There are times where I'm hunched over, dry heaving. Or clutching my stomach. Or my hips, god, they hurt so bad. Or my shins. Or my feet are so swollen. Or that black toenail. Or my fingers have swollen so bad they barely fit in my gloves. Or my hamstrings or my calves or my quads or my back or my butt hurts.
Don't I look like hell? |
And I might start crying.
I hate everything. I'm using every curse word there is, including ones I'm making up (i.e., fucknuts, shitola, assholic). I hate everyone. I hate even the people that love me, and I especially hate my mother for giving birth to me because she should've not done that, she should've known she'd spawn an ultrarunning lunatic. I hate the evil race director and I hate the weather and I hate the bad-tasting water and I hate the runner who just passed me, saying, "Good job."
None of it makes sense, really. I love all of this. But sometimes, you get stuck in the hate. You get sucked by the sadness. You just want to cry.

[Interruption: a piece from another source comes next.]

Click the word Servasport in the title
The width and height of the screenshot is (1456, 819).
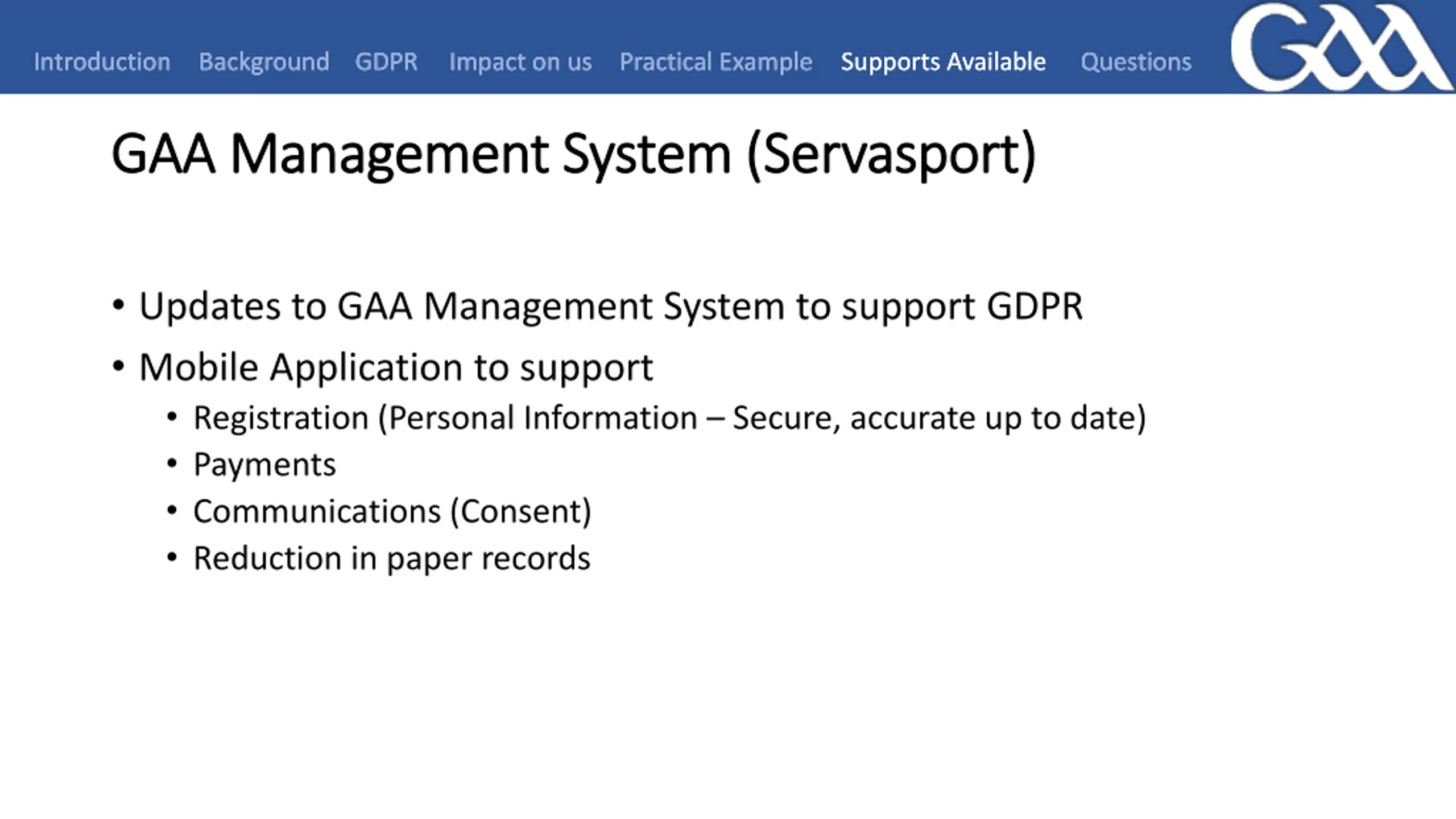(891, 155)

And I do cry. Loudly. At Miwok 100k, I threw myself into Stan Jensen's arms, bawling.
It's going to hurt. I'm thinking about Umstead, and I know it's going to suck for at least part of the time, hopefully not the majority of the time. Javelina was SO hard, but being with the amazing Jon helped keep my mind off how much pain I was in.
How do you pull out? It's kind of impossible, but things that help me pull out include:
- a pretty view
- a pacer or kickass crew member (like Matt Decker and Dierdre w/ brownies at Vermont 100!)

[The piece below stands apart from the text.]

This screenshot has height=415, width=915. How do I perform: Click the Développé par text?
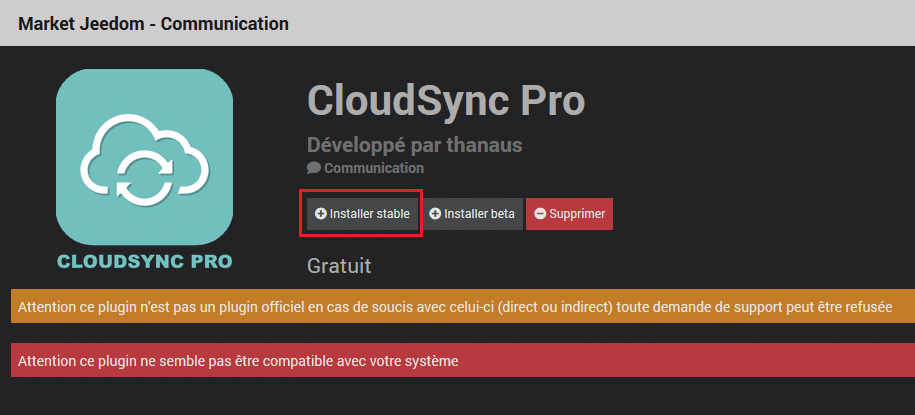[375, 145]
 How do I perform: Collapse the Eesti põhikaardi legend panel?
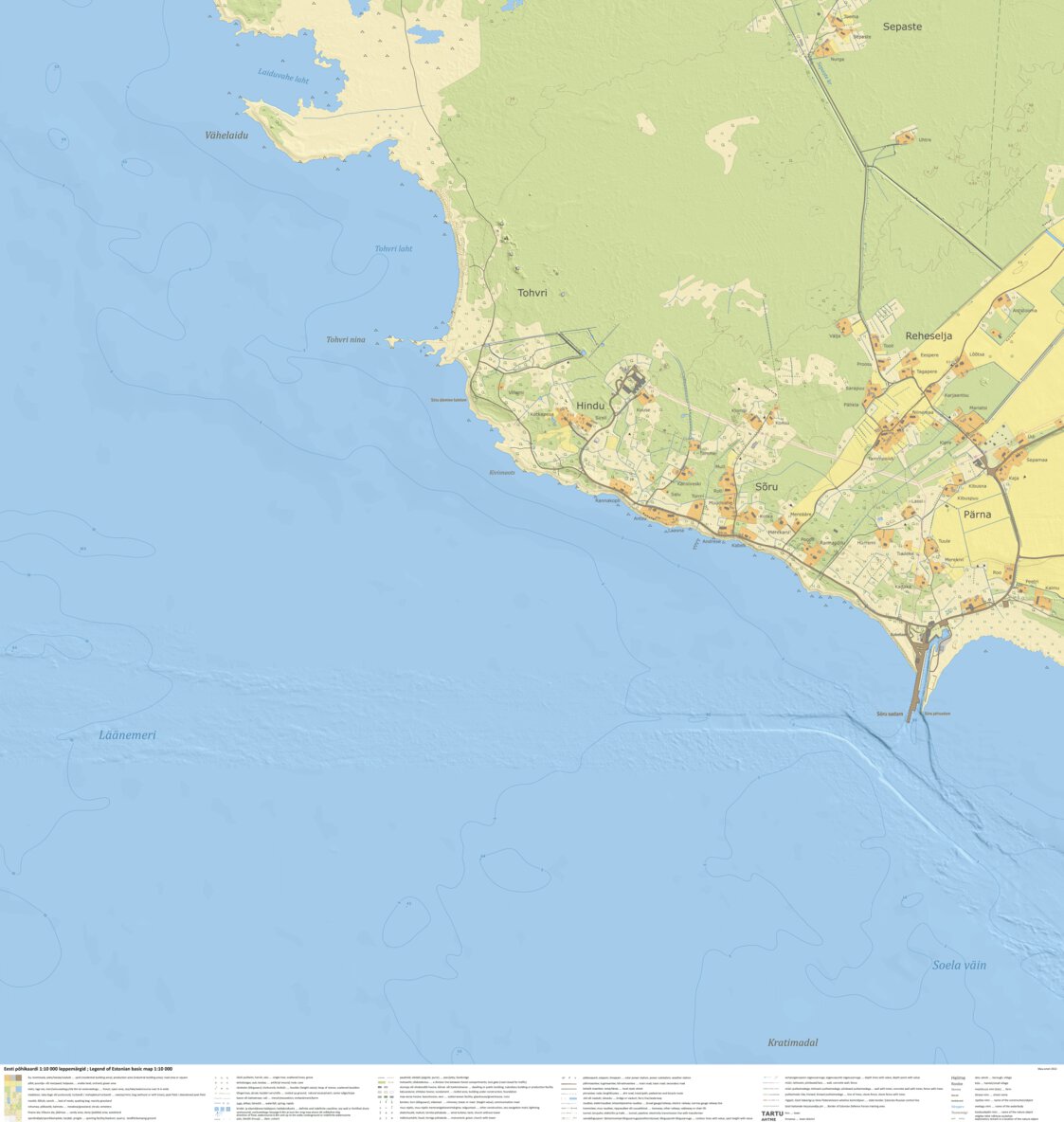90,1068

- eating. M&Ms, Powergel Blasts, and other deliciousness
- Singing. Between Margaritaville and Camp Ten Bears at Vermont, I sang Pink really, really embarrassingly loud.
- A new running partner
I hope I can cultivate these moments of happiness and beauty, but as all runners know, it's hard to create, we just hope it's mostly like that. And that's why we do it.
2 comments:
singing.
At ATY, ray and I spontaneously broke out into some random billy joel song. I don't even remember which song it was. We did it for a lap or so, then we separated.
But I wasn't done. I took my ipod and set it to shuffle billy joel and started singing along.. for the next 20 miles. ray must have thought I was nuts, every time he passed me I was singing some other obscure Joel tune. But I didn't care. It got me through something like miles 60-80.. when I was really hurting and needed a distraction.
Well, I sure am glad that I gave birth to you! You are an amazing, unique, strong, woman and I sure am glad that you are who you are...even though you make me worry like crazy! Running is a huge part of what makes you, you and I have finally accepted and support the insanity that makes you so special! Love you!